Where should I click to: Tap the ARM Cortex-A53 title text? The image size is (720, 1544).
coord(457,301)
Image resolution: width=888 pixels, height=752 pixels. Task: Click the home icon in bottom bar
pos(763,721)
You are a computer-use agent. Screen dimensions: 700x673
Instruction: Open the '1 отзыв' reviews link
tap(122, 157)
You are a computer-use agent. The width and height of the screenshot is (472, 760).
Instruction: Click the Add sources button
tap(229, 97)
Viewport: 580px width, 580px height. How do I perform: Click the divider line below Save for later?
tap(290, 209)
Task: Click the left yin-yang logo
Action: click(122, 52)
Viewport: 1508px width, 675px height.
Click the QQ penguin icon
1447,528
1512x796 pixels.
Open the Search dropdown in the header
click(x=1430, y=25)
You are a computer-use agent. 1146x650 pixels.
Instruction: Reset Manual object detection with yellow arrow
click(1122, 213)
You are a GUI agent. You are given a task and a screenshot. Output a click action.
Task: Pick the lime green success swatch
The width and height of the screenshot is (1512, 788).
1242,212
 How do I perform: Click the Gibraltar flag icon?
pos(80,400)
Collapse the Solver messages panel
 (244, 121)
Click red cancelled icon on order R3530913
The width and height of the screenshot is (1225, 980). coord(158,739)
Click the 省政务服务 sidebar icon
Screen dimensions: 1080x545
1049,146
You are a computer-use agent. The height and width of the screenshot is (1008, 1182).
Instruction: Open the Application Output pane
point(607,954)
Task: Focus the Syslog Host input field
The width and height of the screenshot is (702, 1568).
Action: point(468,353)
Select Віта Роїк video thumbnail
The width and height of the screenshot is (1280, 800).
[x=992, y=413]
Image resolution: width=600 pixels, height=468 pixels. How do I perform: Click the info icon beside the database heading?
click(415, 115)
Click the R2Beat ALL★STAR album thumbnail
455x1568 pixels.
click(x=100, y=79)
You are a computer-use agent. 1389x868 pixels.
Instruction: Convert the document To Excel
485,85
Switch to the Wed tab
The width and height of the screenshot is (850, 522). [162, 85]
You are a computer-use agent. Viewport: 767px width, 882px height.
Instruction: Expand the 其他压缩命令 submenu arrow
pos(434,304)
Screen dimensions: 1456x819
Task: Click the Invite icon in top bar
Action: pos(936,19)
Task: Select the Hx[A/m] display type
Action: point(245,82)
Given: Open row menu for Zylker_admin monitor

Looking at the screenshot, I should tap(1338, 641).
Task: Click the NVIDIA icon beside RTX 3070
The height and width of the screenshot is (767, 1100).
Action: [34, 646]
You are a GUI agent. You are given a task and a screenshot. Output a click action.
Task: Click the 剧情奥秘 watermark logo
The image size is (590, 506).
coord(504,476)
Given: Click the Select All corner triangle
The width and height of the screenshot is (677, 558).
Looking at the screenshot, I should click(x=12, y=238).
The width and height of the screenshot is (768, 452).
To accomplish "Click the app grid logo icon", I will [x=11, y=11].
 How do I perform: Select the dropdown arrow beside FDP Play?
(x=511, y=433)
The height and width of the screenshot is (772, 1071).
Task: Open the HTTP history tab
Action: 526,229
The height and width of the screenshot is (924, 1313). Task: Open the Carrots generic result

__Work instruction__. The material above is to be reproduced exactly as written.

__Reply to the task__.
Where should I click to: Tap the ARM Cortex-A53 title text? The image size is (720, 1544).
coord(457,301)
Image resolution: width=888 pixels, height=752 pixels. Task: Click the home icon in bottom bar
pos(763,721)
You are a computer-use agent. Screen dimensions: 700x673
Instruction: Open the '1 отзыв' reviews link
tap(122, 157)
You are a computer-use agent. The width and height of the screenshot is (472, 760).
Instruction: Click the Add sources button
tap(229, 97)
Viewport: 580px width, 580px height. How do I perform: Click the divider line below Save for later?
tap(290, 209)
Task: Click the left yin-yang logo
Action: click(122, 52)
Viewport: 1508px width, 675px height.
Click the QQ penguin icon
1447,528
1512x796 pixels.
Open the Search dropdown in the header
click(x=1430, y=25)
You are a computer-use agent. 1146x650 pixels.
Instruction: Reset Manual object detection with yellow arrow
click(1122, 213)
You are a GUI agent. You are given a task and a screenshot. Output a click action.
Task: Pick the lime green success swatch
The width and height of the screenshot is (1512, 788).
1242,212
 How do I perform: Click the Gibraltar flag icon?
pos(80,400)
Collapse the Solver messages panel
 (244, 121)
Click red cancelled icon on order R3530913
The width and height of the screenshot is (1225, 980). coord(158,739)
Click the 省政务服务 sidebar icon
Screen dimensions: 1080x545
1049,146
You are a computer-use agent. The height and width of the screenshot is (1008, 1182).
Instruction: Open the Application Output pane
point(607,954)
Task: Focus the Syslog Host input field
The width and height of the screenshot is (702, 1568).
Action: point(468,353)
Select Віта Роїк video thumbnail
The width and height of the screenshot is (1280, 800).
[x=992, y=413]
Image resolution: width=600 pixels, height=468 pixels. How do I perform: Click the info icon beside the database heading?
click(415, 115)
Click the R2Beat ALL★STAR album thumbnail
455x1568 pixels.
click(x=100, y=79)
You are a computer-use agent. 1389x868 pixels.
Instruction: Convert the document To Excel
485,85
Switch to the Wed tab
The width and height of the screenshot is (850, 522). [162, 85]
You are a computer-use agent. Viewport: 767px width, 882px height.
Instruction: Expand the 其他压缩命令 submenu arrow
pos(434,304)
Screen dimensions: 1456x819
Task: Click the Invite icon in top bar
Action: pos(936,19)
Task: Select the Hx[A/m] display type
Action: point(245,82)
Given: Open row menu for Zylker_admin monitor

Looking at the screenshot, I should tap(1338, 641).
Task: Click the NVIDIA icon beside RTX 3070
The height and width of the screenshot is (767, 1100).
Action: [34, 646]
You are a GUI agent. You are given a task and a screenshot. Output a click action.
Task: Click the 剧情奥秘 watermark logo
The image size is (590, 506).
coord(504,476)
Given: Click the Select All corner triangle
The width and height of the screenshot is (677, 558).
Looking at the screenshot, I should click(x=12, y=238).
The width and height of the screenshot is (768, 452).
To accomplish "Click the app grid logo icon", I will [x=11, y=11].
 How do I perform: Select the dropdown arrow beside FDP Play?
(x=511, y=433)
The height and width of the screenshot is (772, 1071).
Task: Open the HTTP history tab
Action: 526,229
The height and width of the screenshot is (924, 1313). Task: Open the Carrots generic result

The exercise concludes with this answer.